TEORI MOTIVASI BERPRESTASI (DAVID MC CLELLAND)

TEORI MOTIVASI BERPRESTASI (DAVID MC CLELLAND)

Teori Motivasi Berprestasi mengemukakan bahwa, manusia pada hakikatnya mempunyai kemampuan untuk berprestasi diatas kemampuan orang lain. Teori ini memiliki sebuah pandangan (asumsi) bahwa kebutuhan untuk breprestasi itu adalah suatu yang berbeda dan dapat dan dapat dibedakan dari kebutuhan-kebutuhan yang lainnya.

Menurut Mc Clelland, seseorang dianggam memiliki motivasi untuk berprestasi jika ia mempunyai keinginan untuk melakukan suatu karya berprestasi lebih baik dari prestasi karya orang lain. Ada tiga jenis kebutuhan manusia menurut Mc Clelland, yaitu kebutuhan untuk berprestasi, kebutuhan untuk kekuasaan, dan kebutuhan untuk berafiliasi.
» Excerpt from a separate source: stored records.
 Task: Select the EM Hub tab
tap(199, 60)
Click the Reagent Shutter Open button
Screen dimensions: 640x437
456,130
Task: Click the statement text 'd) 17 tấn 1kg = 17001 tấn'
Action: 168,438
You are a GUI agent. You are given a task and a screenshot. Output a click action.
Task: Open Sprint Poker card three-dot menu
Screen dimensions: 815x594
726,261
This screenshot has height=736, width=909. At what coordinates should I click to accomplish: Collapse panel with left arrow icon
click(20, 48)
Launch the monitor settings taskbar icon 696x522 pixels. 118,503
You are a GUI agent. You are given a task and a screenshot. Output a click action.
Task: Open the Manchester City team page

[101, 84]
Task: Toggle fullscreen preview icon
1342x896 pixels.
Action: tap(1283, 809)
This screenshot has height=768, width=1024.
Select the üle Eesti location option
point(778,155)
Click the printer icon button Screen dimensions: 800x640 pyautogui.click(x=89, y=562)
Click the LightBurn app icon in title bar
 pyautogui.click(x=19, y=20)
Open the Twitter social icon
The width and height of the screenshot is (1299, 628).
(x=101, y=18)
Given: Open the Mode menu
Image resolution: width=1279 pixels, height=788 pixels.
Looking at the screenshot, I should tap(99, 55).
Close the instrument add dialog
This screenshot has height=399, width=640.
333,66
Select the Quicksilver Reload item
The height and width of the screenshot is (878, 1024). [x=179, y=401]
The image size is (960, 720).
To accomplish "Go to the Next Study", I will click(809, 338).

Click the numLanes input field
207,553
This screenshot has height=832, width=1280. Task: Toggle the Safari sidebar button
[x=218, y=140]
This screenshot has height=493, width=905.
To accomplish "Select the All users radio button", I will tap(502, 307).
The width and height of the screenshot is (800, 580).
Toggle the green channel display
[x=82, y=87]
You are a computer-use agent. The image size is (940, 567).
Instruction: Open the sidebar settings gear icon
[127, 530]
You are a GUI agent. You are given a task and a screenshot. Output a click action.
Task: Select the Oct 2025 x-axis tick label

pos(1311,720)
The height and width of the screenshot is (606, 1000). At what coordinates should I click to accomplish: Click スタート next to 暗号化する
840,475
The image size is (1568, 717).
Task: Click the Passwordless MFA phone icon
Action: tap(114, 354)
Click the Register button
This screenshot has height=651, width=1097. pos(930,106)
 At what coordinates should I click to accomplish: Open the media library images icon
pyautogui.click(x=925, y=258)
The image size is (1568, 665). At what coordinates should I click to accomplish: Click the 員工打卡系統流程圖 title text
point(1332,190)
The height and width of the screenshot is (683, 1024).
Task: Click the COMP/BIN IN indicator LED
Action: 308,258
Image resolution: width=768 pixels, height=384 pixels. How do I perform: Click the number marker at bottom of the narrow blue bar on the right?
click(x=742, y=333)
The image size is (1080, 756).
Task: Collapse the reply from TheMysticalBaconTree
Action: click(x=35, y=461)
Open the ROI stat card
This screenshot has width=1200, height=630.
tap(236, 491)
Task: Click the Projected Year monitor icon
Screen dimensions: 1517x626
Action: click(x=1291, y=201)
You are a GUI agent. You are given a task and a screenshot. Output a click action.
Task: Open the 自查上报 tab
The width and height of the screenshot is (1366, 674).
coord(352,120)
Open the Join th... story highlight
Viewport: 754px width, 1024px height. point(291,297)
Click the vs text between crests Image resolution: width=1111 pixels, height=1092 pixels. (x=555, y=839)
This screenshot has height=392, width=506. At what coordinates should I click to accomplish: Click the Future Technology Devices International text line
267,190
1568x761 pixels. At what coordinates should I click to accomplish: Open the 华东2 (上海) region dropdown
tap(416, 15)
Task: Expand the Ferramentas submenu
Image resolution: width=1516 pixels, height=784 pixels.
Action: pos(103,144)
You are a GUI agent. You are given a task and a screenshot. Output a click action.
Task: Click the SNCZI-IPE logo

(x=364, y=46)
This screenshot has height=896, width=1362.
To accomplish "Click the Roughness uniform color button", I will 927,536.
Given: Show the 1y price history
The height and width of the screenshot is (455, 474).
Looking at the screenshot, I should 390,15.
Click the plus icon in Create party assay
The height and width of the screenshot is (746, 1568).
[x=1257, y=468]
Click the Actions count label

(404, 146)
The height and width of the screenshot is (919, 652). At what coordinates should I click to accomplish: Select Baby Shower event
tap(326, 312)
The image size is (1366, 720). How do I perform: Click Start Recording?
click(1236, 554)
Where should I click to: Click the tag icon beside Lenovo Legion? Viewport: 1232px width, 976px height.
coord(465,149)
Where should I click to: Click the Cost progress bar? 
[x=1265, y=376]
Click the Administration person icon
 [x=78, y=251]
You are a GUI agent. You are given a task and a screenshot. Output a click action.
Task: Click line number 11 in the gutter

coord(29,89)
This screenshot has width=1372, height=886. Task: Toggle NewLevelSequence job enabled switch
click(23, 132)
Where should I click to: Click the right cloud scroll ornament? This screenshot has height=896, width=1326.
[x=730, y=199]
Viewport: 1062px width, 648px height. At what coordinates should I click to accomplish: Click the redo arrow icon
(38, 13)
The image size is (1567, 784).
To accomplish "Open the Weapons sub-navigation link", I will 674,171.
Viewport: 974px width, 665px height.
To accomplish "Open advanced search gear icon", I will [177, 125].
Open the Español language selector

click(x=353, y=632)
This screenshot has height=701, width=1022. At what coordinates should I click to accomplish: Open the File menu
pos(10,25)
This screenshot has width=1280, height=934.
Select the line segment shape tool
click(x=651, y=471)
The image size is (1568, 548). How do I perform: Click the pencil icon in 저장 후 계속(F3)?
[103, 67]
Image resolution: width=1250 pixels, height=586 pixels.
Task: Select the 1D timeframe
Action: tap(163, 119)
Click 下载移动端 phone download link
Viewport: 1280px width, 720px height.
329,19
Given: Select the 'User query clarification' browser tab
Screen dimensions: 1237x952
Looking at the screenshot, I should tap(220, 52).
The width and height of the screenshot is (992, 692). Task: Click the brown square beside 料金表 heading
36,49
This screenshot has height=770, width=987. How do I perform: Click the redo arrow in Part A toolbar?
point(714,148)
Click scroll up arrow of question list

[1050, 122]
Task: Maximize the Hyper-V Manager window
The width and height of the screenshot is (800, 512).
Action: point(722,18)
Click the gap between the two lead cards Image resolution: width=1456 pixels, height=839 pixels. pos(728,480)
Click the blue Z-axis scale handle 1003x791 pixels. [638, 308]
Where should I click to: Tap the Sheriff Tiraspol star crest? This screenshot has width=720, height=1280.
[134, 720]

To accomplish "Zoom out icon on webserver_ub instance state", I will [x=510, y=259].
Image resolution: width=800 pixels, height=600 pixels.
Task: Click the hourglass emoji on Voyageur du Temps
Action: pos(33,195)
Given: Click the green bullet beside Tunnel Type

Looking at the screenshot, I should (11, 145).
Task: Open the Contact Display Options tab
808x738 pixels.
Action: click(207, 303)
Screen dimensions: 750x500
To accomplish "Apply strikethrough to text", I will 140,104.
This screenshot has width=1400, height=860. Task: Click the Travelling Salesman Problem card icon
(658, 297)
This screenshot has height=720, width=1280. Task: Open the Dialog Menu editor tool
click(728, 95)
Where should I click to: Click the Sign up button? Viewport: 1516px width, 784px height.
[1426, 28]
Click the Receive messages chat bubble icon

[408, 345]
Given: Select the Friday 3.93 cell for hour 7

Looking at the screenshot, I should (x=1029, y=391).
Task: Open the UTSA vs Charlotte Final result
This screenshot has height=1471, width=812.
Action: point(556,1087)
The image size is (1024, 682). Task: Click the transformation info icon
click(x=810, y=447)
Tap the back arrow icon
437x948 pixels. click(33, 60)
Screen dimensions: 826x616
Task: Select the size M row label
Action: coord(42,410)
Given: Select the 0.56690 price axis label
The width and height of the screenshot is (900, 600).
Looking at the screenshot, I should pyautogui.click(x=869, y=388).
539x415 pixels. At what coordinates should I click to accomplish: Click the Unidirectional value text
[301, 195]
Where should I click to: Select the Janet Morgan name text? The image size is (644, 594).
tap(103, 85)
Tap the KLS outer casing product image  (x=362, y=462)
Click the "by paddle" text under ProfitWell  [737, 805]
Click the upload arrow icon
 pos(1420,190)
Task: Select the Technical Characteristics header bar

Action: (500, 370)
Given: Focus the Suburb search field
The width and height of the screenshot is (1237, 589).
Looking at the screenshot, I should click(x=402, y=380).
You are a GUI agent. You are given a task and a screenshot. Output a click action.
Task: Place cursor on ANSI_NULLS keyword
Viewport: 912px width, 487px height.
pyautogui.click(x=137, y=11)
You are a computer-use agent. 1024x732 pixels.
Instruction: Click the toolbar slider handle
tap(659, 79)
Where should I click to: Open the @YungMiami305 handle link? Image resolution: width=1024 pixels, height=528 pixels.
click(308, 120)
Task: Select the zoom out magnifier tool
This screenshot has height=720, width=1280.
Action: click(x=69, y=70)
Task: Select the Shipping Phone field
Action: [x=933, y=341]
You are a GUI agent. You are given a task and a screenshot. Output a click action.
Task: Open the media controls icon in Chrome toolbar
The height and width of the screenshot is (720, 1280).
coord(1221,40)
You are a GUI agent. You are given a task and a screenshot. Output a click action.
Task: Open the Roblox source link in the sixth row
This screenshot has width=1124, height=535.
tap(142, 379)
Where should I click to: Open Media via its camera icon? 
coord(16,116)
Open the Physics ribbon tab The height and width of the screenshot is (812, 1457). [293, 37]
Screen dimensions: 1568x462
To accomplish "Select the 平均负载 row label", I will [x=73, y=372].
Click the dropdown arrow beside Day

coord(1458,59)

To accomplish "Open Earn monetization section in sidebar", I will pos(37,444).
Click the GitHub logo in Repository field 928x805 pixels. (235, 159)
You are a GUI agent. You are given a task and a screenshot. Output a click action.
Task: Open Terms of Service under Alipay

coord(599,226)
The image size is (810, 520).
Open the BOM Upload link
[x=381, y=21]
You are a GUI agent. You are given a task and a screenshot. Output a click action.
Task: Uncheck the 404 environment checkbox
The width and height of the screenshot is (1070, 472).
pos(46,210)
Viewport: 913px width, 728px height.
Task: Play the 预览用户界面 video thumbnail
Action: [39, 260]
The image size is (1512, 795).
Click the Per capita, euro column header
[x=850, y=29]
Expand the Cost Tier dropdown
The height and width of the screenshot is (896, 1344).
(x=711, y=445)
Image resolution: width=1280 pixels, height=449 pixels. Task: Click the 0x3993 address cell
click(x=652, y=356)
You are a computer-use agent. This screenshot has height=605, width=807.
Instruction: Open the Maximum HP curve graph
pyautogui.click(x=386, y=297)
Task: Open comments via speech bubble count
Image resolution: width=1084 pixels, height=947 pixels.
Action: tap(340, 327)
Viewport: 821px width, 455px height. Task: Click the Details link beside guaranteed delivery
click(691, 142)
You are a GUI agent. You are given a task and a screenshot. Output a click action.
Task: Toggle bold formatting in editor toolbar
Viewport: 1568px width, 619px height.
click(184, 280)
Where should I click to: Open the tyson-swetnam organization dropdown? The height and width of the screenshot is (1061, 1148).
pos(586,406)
A. Kebutuhan akan Prestasi (n-ACH)
Kebutuhan akan prestasi merupakan dorongan untuk mengungguli, berprestasi sehubungan dengan seperangkat standar, bergulat untuk sukses.

Kebutuhan ini pada hirarki Maslow terletak antara kebutuhan akan penghargaan dan kebutuhan akan aktualisasi diri. Ciri-ciri inidividu yang menunjukkan orientasi tinggi antara lain bersedia menerima resiko yang relatif tinggi, keinginan untuk mendapatkan umpan balik tentang hasil kerja mereka, keinginan mendapatkan tanggung jawab pemecahan masalah.

n-ACH adalah motivasi untuk berprestasi , karena itu karyawan akan berusaha mencapai prestasi tertingginya, pencapaian tujuan tersebut bersifat realistis tetapi menantang, dan kemajuan dalam pekerjaan. Karyawan perlu mendapat umpan balik dari lingkungannya sebagai bentuk pengakuan terhadap prestasinya tersebut.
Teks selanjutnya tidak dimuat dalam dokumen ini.